Such other expenses to be incurred in the operation of the Fund and to be borne
by the Fund, include, but are not limited to: taxes; interest; brokerage fees
and commissions; salaries and fees of officers and directors who are not
officers, directors, shareholders or employees of Unified, or the Fund's
investment adviser or distributor; SEC and state Blue Sky registration and
qualification fees, levies, fines and other charges; advisory fees; charges and
expenses of custodians; insurance premiums including fidelity bond premiums;
auditing and legal expenses; costs of maintenance of corporate existence;
expenses of typesetting and printing of prospectuses and for distribution to
current shareholders of the Fund; expenses of printing and production cost of
shareholders' reports and proxy statements and materials; costs and expense of
Fund stationery and forms; costs and expenses of special telephone and data
lines and devices; costs associated with corporate, shareholder, and Board
meetings; and any extraordinary expenses and other customary Fund expenses. In
addition, Unified may utilize one or more independent pricing services, approved
from time to time by the Board, to obtain securities prices and to act
as backup to the primary pricing services, in connection with determining the
net asset values of the Fund, and the Fund will reimburse Unified for the Fund's
share of the cost of such services based upon the actual usage, or a pro-rata
estimate of the use, of the services for the benefit of the Fund.

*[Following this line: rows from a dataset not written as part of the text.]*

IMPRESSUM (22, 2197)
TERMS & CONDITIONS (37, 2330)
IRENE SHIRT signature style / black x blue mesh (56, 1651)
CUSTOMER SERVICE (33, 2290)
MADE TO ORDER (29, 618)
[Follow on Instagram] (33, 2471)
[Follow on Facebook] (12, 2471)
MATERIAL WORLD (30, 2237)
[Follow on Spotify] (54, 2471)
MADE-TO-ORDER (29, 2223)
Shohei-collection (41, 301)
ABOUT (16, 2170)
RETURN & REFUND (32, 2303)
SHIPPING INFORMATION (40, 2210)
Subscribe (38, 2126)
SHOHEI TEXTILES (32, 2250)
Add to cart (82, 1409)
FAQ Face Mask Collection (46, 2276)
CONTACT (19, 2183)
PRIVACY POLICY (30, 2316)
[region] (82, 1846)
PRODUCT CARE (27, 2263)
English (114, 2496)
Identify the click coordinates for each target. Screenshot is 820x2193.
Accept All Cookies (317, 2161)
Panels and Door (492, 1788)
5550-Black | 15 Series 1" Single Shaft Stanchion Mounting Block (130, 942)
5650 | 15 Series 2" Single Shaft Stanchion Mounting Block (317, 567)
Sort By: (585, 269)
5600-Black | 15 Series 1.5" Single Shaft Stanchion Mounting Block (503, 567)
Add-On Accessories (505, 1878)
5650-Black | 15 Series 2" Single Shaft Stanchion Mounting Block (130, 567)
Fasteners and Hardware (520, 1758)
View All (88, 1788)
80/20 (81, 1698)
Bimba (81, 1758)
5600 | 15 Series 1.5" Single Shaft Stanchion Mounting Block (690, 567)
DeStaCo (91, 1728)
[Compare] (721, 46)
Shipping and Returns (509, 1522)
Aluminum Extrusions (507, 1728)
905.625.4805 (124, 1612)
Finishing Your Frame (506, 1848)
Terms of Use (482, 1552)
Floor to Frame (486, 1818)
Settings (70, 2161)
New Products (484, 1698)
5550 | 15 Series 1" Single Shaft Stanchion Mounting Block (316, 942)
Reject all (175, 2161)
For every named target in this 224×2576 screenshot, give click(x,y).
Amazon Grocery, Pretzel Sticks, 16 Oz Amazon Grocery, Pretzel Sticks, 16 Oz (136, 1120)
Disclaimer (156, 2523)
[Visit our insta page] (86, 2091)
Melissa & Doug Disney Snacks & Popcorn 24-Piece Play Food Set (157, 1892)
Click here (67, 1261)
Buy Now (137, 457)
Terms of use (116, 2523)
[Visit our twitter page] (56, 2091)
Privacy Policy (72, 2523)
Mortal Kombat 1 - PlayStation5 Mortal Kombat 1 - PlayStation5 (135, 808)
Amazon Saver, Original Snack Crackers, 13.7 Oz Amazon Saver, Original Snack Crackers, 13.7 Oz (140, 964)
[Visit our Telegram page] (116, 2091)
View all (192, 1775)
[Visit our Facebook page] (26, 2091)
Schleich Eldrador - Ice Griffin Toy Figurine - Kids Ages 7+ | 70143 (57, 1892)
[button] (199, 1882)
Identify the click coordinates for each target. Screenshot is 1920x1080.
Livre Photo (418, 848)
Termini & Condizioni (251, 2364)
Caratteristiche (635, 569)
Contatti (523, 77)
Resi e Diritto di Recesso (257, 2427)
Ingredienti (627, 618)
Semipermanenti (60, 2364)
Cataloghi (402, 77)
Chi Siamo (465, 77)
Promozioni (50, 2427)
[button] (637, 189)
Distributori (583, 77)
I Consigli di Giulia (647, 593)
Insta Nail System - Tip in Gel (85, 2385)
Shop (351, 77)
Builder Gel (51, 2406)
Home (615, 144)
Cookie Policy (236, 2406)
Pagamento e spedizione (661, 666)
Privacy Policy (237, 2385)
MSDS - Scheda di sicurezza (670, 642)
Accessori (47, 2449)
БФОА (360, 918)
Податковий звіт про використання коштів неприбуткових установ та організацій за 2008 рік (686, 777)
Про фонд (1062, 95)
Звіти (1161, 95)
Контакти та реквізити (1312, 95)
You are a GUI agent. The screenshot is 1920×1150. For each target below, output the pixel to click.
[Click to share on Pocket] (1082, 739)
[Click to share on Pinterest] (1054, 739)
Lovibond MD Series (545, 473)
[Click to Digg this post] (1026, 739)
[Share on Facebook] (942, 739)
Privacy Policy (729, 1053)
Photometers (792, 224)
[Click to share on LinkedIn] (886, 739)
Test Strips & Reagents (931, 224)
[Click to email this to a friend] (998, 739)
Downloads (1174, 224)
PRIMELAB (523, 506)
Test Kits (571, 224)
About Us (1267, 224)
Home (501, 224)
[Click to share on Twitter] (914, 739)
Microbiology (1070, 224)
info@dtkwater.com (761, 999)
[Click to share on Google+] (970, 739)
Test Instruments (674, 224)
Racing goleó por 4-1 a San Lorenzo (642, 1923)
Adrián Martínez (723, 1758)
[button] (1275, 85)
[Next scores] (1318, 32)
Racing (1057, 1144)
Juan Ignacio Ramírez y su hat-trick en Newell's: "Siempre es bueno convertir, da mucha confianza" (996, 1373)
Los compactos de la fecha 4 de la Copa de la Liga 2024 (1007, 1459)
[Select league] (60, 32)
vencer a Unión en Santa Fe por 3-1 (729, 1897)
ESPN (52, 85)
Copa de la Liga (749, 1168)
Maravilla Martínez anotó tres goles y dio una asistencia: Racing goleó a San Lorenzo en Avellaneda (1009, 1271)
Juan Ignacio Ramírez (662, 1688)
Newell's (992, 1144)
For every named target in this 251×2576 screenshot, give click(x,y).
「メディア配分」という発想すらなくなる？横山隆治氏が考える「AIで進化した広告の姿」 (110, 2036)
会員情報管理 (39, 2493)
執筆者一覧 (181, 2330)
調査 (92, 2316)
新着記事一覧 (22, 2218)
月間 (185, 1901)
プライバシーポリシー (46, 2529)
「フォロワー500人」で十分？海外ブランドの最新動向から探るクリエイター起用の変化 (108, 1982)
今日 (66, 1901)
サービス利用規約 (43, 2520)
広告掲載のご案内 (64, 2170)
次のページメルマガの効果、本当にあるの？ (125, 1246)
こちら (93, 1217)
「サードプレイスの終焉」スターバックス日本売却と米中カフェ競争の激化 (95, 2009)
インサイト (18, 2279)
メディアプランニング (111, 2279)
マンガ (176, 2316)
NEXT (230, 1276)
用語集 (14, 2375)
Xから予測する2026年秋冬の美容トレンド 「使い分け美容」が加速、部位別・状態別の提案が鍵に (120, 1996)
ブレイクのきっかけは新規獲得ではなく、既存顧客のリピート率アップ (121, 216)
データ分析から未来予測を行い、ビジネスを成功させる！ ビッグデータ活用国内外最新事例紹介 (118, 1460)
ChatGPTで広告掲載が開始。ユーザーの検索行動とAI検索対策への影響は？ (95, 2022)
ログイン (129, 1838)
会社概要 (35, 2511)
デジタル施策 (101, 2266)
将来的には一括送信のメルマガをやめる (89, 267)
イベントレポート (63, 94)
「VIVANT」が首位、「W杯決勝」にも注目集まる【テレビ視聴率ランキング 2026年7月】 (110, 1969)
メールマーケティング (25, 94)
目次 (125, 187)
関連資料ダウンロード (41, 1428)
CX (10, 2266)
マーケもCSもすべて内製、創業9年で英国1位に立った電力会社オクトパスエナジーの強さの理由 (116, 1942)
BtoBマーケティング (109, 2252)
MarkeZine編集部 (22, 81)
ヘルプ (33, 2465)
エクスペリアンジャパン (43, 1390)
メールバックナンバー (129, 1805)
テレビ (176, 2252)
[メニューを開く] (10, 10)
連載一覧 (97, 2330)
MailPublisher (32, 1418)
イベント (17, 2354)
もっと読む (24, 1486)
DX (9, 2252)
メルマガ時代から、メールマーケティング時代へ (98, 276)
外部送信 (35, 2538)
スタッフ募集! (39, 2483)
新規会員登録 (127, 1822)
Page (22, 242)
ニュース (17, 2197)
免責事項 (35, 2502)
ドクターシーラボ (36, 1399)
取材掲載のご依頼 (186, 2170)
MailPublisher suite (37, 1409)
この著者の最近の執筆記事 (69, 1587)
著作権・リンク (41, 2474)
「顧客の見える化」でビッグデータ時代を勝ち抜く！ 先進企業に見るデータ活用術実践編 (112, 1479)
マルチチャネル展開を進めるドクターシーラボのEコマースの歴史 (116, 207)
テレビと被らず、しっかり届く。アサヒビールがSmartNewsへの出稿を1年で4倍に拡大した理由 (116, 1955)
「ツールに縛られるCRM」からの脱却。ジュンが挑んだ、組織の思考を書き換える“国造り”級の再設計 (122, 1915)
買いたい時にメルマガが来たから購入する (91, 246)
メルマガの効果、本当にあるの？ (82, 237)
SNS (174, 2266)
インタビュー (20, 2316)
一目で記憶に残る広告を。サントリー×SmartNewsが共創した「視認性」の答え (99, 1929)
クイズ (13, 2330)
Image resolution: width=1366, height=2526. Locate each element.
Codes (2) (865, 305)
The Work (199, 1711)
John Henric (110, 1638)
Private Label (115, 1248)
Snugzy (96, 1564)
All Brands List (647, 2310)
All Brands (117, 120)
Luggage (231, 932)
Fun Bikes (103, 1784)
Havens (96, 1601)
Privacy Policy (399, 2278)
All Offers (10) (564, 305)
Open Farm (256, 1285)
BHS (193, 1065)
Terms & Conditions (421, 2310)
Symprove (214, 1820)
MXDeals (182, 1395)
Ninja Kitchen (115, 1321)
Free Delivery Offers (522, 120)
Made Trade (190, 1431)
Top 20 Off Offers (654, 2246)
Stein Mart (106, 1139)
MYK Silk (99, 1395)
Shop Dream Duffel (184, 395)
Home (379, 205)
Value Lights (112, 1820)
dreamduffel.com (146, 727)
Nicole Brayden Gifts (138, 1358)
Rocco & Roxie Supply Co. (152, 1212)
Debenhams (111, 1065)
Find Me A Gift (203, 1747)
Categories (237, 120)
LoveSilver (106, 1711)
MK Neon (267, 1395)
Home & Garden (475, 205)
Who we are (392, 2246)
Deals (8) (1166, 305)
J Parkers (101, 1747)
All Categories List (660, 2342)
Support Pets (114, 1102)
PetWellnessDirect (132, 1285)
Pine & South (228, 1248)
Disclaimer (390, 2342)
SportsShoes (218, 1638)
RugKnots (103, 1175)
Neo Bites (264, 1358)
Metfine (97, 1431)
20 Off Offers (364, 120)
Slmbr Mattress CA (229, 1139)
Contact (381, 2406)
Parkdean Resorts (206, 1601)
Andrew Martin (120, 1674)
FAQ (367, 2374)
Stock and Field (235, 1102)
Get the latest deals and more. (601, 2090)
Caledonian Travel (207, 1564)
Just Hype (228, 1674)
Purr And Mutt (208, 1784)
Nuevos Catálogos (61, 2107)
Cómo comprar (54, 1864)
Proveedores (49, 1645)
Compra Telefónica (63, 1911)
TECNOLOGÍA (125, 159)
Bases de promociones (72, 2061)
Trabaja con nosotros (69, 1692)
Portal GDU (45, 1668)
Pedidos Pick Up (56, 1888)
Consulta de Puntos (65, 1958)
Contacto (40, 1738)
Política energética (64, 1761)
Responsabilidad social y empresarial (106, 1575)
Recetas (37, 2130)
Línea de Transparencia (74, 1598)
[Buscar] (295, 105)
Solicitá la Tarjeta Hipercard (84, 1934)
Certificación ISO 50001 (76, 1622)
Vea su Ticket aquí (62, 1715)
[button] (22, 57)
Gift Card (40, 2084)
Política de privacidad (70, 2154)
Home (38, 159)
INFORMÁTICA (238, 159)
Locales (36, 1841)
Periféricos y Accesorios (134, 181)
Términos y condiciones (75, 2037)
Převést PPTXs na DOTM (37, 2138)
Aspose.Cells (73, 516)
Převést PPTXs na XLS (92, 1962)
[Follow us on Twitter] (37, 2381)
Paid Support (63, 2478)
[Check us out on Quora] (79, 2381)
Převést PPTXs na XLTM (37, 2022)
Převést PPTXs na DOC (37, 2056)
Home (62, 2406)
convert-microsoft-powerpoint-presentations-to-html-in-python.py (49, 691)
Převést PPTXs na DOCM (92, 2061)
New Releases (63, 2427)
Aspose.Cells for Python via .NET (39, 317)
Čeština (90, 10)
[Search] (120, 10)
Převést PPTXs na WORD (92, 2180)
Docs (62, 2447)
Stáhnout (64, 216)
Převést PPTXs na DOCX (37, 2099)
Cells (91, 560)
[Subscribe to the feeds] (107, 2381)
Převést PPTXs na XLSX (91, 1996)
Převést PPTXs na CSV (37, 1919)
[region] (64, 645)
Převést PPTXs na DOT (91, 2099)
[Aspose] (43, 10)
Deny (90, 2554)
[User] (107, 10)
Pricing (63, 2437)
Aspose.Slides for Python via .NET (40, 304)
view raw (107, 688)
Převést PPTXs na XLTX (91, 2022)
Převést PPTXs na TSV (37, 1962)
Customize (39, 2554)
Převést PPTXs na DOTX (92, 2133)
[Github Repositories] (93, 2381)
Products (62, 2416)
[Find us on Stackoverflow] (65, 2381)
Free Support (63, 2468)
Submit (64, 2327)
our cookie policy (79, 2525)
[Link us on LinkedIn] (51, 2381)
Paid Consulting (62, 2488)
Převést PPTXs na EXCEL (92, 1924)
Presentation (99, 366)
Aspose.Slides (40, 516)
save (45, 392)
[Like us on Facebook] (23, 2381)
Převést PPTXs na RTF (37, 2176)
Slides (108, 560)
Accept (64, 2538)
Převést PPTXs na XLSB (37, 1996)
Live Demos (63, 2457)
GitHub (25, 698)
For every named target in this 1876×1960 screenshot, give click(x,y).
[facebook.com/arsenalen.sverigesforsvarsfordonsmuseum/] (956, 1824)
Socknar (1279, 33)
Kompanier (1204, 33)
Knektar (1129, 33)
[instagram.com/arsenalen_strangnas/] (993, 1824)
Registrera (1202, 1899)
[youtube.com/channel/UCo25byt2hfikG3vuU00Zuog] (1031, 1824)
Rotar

(e) The Fund or Avalon may request additional services, additional
processing, or special reports. Such requests may be provided by Unified at
additional charges. In this event, the Fund shall submit such requests in
writing together with such specifications as may be reasonably required by
Unified, and Unified shall respond to such requests in the form of a price
quotation. The Fund's written acceptance of the quotation must be received prior
to implementation of such request. Additional services will be charged at
Unified's standard rates.
(f) All fees, out-of-pocket expenses, or additional charges of Unified
shall be billed on a monthly basis and shall be due and payable upon receipt of
the invoice.
Unified will render, after the close of each month in which services have been
furnished, a statement reflecting all of the charges for such month. Charges
remaining unpaid after thirty (30) days shall bear interest in finance charges
equivalent to, in the aggregate, the Prime Rate (as publicly announced by
Firstar Bank, N.A., from time to time) plus 2.00% per year and all costs and
expenses of effecting collection of any such sums, including reasonable
attorney's fees, shall be paid by the Fund to Unified.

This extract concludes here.